MLIS Alumnae Publish Results of Collaborative Teaching Experiment
When San José State University (SJSU) School of Information alumna Talitha Matlin (MLIS 2010) needed professional development in library instruction, she turned to fellow SJSU alumna Allison Carr (MLIS 2006), and a successful collaboration was born. Matlin and Carr published an account of what they learned, “Just the Two of Us: Those Who Co-Teach, Co-Learn” in the current issue of Collaborative Librarianship.
Matlin explains in the article that she knew “early on” that she wanted to be an instruction librarian in an academic institution. Nevertheless, after landing a coveted job at California State University, San Marcos (CSUSM), she felt a little overwhelmed by her heavy teaching load. Matlin thought that working with someone familiar with her institution and students would really help her develop a “teaching identity” and blossom as a teacher. Carr, a tenured instruction librarian at CSUSM, met Matlin at the same time she herself was “having a hard time keeping my teaching and course content feeling fresh and innovative.” Professional development in the form of co-teaching seemed like a great solution for both instructors.
Matlin and Carr both gained a wealth of knowledge from the team teaching experience. Matlin explains in the article she co-wrote with Carr that she learned practical teaching skills and was given great insight into the culture of the university. Even more importantly, the co-teaching relationship helped Matlin explore her identity as an instruction librarian. “This relationship provided the space in which to discuss larger issues I was encountering, my feelings surrounding my instruction, and my burgeoning teaching philosophy,” explained Matlin. “The team teaching relationship was the basis for one of the most valuable professional development activities in which I have ever engaged.”
Carr also found great value in co-teaching with Matlin. The two instructors share similar teaching styles, and according to the article in Collaborative Librarianship, Carr was able to incorporate some of Matlin’s techniques in her “teaching toolkit.” In addition, working with Matlin encouraged Carr to think more about the practice of teaching. “I also learned how to be more intentional in my teaching, spending more time reflecting about what I do,” said Carr.

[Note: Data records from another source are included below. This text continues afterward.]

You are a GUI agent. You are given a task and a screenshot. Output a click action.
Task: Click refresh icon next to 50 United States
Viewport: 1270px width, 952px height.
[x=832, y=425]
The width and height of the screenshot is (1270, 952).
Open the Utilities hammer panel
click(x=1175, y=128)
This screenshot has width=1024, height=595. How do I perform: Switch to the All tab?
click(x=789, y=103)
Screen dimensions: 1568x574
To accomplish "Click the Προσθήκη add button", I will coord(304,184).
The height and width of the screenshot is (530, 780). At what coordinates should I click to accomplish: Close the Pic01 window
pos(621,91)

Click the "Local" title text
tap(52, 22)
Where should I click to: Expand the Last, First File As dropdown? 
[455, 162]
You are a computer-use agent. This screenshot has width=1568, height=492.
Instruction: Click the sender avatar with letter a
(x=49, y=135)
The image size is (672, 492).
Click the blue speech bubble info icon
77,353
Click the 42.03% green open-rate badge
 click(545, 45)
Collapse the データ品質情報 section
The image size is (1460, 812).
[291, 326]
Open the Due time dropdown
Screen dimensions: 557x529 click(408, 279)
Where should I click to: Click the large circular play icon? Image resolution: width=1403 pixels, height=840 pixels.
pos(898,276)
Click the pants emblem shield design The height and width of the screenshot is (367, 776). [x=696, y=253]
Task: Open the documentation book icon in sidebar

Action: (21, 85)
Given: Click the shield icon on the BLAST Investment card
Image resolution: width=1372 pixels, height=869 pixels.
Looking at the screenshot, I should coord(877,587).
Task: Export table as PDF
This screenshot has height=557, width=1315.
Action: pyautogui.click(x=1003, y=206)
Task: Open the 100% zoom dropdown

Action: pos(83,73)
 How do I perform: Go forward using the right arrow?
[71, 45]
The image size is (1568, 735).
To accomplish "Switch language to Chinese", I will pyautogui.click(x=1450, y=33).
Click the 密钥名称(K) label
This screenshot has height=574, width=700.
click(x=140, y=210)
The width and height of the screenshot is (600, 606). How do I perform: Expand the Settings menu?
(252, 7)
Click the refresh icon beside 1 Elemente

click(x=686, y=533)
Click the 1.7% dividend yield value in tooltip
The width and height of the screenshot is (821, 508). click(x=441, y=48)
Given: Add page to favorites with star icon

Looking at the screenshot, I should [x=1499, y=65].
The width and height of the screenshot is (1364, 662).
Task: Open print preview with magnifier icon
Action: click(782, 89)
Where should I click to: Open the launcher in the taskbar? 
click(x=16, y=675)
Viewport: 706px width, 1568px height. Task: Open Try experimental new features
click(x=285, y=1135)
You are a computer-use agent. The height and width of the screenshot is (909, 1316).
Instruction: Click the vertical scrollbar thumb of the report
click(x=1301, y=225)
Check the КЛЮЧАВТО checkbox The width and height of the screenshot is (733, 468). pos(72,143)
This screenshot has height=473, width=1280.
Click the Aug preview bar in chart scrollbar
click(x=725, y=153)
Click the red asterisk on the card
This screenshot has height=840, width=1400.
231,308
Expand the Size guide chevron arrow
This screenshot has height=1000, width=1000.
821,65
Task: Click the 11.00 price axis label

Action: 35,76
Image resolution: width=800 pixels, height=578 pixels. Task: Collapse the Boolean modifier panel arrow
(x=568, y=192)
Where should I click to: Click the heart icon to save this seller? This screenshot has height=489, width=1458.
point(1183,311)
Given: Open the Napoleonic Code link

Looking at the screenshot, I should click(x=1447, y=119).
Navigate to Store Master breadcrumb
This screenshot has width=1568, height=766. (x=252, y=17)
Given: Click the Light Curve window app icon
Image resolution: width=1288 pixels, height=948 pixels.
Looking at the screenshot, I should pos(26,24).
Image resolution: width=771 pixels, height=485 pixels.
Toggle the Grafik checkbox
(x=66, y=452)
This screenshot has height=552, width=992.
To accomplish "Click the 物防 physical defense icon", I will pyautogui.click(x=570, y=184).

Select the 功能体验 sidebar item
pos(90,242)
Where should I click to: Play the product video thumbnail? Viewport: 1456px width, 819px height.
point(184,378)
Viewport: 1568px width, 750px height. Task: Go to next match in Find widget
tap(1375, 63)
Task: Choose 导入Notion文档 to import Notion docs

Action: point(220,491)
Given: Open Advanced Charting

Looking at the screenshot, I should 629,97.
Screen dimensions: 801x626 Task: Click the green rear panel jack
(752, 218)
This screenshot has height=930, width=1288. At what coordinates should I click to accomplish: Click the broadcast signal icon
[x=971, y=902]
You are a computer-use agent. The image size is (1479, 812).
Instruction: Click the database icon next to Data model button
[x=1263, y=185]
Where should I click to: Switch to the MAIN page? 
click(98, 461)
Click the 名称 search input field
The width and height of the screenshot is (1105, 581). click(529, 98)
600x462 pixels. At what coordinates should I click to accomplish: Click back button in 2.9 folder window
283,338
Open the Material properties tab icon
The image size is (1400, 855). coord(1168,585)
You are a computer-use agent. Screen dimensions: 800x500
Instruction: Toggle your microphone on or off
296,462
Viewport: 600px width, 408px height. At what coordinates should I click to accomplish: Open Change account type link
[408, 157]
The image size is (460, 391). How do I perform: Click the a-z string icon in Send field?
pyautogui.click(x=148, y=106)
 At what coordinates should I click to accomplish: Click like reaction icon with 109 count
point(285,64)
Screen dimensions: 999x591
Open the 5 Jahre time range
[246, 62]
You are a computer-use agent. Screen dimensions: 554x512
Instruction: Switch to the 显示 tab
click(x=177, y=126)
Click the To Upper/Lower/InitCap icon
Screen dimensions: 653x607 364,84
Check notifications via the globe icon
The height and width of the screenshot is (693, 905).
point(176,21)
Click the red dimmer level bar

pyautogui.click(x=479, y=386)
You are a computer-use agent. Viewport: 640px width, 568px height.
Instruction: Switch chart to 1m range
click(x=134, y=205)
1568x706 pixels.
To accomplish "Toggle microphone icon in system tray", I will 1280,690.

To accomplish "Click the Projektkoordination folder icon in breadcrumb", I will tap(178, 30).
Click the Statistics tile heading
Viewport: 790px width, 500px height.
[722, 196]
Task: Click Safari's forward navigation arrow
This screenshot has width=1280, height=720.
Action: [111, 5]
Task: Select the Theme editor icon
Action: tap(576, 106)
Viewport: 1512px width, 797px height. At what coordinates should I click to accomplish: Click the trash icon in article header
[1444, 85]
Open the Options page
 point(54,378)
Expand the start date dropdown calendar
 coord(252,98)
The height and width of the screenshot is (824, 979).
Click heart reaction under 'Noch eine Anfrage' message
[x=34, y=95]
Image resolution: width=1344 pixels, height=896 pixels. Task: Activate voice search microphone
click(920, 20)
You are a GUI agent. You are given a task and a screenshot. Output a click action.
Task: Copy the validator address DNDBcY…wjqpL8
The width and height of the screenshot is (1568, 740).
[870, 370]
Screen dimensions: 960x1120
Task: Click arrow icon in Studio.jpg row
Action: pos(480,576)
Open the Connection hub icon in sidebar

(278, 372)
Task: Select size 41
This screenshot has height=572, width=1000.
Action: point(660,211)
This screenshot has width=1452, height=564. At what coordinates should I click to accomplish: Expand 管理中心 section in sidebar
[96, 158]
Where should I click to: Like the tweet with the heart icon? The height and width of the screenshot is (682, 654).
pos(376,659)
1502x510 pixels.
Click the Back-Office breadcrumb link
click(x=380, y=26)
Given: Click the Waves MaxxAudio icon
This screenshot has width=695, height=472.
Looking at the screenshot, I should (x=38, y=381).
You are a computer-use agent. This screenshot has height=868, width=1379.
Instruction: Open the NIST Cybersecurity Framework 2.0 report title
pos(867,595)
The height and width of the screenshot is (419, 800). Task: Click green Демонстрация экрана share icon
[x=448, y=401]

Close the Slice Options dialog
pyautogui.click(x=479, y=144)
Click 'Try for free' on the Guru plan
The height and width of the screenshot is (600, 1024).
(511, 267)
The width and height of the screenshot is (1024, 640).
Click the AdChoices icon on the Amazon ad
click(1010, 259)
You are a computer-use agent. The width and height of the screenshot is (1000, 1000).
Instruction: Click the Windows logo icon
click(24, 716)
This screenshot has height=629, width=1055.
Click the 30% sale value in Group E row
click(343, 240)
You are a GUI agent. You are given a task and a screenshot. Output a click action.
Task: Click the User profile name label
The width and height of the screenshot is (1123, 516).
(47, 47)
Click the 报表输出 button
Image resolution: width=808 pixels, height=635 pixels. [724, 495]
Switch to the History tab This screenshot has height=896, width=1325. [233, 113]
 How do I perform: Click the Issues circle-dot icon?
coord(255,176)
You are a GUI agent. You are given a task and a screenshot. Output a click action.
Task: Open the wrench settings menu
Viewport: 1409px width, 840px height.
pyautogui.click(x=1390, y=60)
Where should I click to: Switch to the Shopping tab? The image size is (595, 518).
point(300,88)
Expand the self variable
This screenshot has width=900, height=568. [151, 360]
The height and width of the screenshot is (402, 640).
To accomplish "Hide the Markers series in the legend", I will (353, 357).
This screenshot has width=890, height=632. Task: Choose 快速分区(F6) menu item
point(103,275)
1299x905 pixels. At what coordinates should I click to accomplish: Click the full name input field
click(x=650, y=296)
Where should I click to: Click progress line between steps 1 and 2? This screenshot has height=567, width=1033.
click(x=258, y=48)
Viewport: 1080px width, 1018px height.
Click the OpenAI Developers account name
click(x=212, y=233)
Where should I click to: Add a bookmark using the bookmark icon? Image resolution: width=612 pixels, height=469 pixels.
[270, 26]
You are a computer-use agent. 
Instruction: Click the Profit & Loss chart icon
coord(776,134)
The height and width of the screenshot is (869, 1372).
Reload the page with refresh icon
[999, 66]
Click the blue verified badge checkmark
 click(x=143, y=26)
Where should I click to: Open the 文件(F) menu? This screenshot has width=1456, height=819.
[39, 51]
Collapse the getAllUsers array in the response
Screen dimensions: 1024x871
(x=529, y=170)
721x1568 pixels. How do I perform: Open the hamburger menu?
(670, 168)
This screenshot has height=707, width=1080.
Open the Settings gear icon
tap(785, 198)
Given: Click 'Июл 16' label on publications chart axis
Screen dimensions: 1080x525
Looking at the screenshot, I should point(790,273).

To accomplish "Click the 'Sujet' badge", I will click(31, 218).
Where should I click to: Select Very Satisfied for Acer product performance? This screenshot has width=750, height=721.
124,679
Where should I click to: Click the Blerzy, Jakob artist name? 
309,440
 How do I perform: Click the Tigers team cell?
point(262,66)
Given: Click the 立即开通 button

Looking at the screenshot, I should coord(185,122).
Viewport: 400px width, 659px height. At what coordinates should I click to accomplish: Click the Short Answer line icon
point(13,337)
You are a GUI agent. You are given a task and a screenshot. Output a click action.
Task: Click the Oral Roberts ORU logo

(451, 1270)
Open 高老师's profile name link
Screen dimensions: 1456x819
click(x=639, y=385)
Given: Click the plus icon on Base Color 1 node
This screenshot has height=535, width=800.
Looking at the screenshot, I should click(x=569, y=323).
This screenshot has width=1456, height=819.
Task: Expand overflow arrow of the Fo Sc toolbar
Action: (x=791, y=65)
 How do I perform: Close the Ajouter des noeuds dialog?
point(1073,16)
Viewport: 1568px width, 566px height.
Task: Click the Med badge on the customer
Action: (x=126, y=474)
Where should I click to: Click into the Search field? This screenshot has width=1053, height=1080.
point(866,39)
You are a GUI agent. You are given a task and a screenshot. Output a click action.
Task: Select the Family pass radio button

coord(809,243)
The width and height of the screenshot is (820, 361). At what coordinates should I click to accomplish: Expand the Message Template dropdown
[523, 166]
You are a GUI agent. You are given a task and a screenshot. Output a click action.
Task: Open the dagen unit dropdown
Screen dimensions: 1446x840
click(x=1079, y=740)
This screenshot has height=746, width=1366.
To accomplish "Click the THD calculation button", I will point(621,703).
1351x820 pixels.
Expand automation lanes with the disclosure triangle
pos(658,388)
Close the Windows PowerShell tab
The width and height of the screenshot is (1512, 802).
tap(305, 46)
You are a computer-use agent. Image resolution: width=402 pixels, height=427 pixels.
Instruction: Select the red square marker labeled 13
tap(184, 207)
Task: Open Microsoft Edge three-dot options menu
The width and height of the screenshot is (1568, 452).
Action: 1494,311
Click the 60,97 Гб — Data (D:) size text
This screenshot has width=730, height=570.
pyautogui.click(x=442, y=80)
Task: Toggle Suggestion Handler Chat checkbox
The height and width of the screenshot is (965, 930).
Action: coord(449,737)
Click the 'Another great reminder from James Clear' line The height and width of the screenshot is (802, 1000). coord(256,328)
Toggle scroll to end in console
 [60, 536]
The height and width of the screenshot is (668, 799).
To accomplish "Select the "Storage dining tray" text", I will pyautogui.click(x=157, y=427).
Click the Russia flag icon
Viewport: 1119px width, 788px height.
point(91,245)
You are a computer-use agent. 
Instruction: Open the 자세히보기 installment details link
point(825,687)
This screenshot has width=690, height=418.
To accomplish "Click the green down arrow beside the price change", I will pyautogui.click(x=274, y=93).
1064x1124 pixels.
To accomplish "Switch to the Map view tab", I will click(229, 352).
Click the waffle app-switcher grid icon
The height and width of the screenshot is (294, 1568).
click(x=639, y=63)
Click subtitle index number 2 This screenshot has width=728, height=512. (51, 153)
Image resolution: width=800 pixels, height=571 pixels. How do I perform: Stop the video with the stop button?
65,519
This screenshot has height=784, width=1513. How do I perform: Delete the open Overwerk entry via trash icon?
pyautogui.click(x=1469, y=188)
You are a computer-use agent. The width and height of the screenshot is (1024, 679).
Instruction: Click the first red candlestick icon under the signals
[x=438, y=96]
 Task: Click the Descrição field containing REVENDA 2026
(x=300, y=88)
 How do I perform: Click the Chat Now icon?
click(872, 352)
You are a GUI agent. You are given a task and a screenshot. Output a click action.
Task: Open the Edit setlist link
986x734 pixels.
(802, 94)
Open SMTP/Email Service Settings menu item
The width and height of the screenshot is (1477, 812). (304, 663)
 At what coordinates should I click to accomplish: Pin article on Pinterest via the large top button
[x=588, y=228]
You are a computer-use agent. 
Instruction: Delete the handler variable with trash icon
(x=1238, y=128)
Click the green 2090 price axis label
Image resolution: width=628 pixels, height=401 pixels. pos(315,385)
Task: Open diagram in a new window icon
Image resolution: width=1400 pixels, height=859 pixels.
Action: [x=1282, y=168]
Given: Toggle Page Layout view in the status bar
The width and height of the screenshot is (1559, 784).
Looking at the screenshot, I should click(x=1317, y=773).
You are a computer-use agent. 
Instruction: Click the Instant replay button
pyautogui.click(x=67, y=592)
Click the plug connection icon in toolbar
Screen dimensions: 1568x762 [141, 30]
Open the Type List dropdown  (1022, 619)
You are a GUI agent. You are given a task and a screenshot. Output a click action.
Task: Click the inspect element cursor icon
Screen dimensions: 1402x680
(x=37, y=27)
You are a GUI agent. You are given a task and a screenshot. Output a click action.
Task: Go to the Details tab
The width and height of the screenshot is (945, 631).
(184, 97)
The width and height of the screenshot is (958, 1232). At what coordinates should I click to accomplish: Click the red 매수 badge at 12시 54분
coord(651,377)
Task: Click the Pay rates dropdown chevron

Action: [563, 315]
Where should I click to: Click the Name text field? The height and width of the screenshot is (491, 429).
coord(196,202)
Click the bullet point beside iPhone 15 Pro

Matlin and Carr collaborated in writing the narrative piece about their co-teaching experience as well. “Writing this article was actually a really organic process for us,” noted Matlin. “We had already been team teaching together for a semester before we decided we wanted to write something to share with others. It had really been an impactful experience, so we wanted to show other librarians a fresh professional development method.”
Sharing the experience of collaborative teaching is important to Matlin and Carr. Matlin explained, “We were very excited to publish our article in Collaborative Librarianship, especially because it is an open access journal. At CSUSM, the librarians emphasize the importance of providing free access to scholarly and creative works; this allowed us to ‘walk the walk’ of open access.”